──────── Extracted records ────────
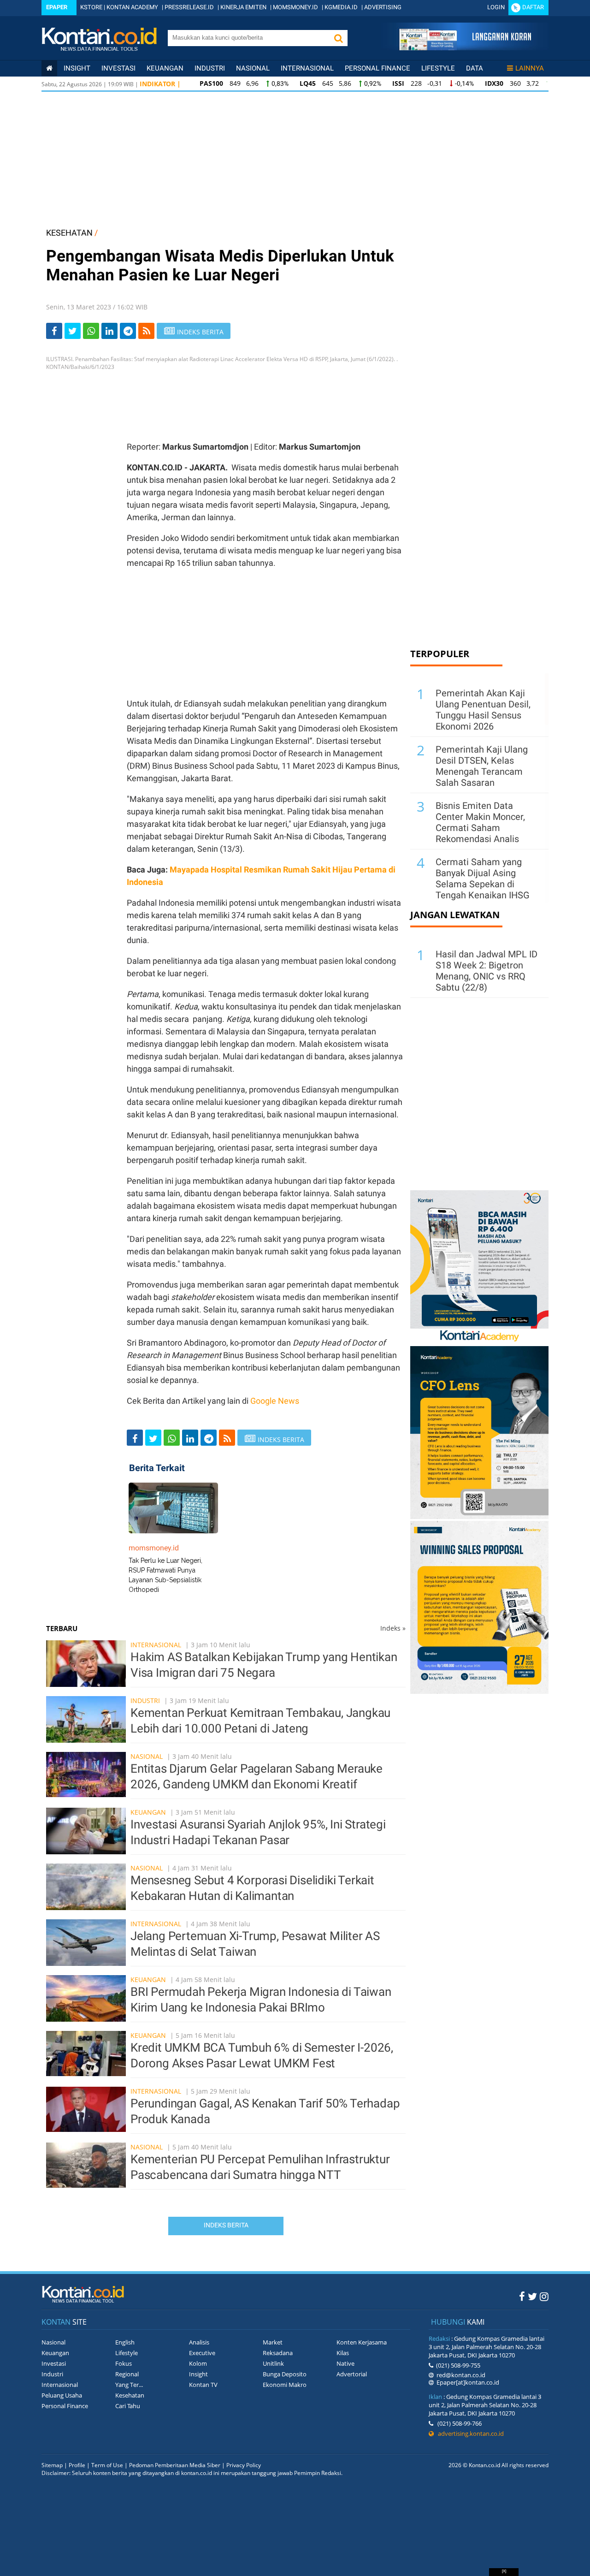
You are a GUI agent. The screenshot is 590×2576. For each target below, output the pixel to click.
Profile (77, 2465)
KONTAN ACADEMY (132, 7)
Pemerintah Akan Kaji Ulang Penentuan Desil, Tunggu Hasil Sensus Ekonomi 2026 (483, 710)
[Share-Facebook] (54, 331)
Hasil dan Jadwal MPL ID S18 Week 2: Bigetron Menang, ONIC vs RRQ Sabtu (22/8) (486, 971)
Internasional (307, 68)
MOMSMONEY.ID (295, 7)
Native (345, 2363)
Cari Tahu (127, 2406)
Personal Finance (377, 68)
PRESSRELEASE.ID (189, 7)
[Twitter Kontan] (532, 2296)
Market (273, 2342)
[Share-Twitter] (73, 331)
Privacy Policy (243, 2465)
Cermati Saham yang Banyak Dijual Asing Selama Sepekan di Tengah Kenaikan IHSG (483, 878)
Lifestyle (438, 68)
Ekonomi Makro (285, 2384)
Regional (127, 2374)
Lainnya (529, 68)
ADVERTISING (382, 7)
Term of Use (107, 2465)
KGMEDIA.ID (341, 7)
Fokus (123, 2363)
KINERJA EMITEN (243, 7)
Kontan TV (203, 2384)
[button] (338, 38)
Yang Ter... (129, 2384)
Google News (274, 1401)
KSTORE (91, 7)
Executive (202, 2353)
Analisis (199, 2342)
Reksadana (278, 2353)
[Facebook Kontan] (522, 2296)
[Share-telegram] (128, 331)
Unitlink (273, 2363)
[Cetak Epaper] (465, 48)
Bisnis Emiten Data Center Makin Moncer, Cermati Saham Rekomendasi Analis (480, 822)
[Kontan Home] (49, 68)
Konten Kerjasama (361, 2342)
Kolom (198, 2363)
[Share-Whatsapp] (91, 331)
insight (77, 68)
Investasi (118, 68)
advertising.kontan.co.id (469, 2433)
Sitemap (52, 2465)
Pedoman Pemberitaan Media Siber (174, 2465)
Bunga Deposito (285, 2374)
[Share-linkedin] (109, 331)
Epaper (56, 7)
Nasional (253, 68)
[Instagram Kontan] (544, 2296)
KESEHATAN (69, 232)
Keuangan (165, 68)
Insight (198, 2374)
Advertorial (351, 2374)
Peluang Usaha (61, 2395)
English (125, 2342)
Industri (210, 68)
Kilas (342, 2353)
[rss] (146, 331)
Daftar (533, 7)
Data (474, 68)
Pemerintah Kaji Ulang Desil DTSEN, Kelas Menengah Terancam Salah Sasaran (482, 766)
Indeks (393, 1628)
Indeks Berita (226, 2225)
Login (496, 7)
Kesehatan (129, 2395)
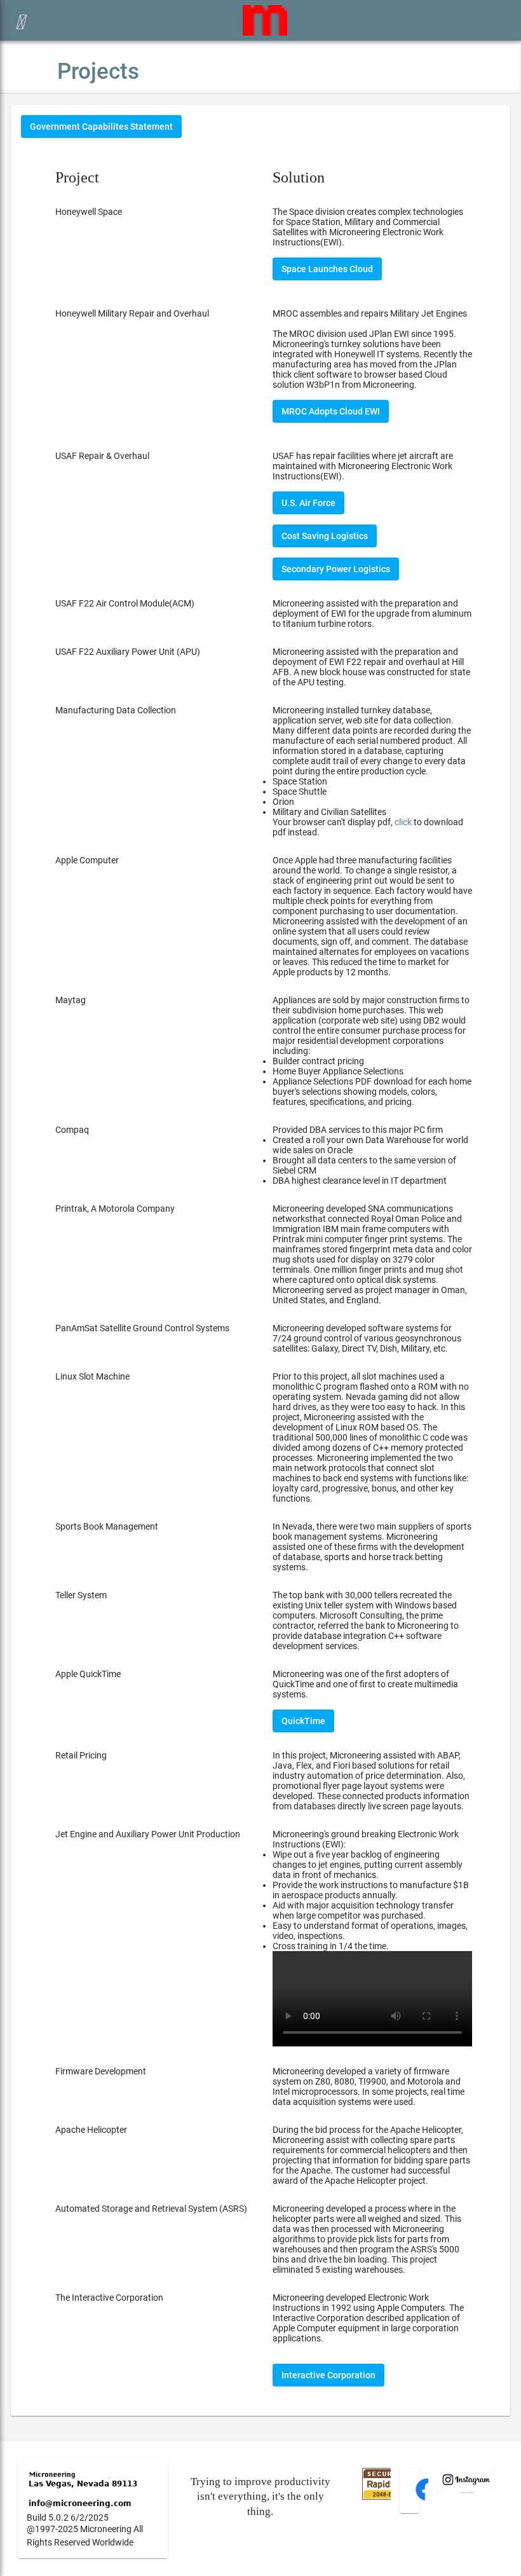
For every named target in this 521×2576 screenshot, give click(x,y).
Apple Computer (87, 860)
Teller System (81, 1595)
────────
Description of the task
Only the lines from the one that contains "Kesehatan (129, 2395)" to the end of the records, inclusive, are to be quoted exactly, with pictures excluded.

Problem solution
Kesehatan (129, 2395)
For every named target in this 521×2576 screenshot, give click(x,y).
Apple Computer (87, 860)
Teller System (81, 1595)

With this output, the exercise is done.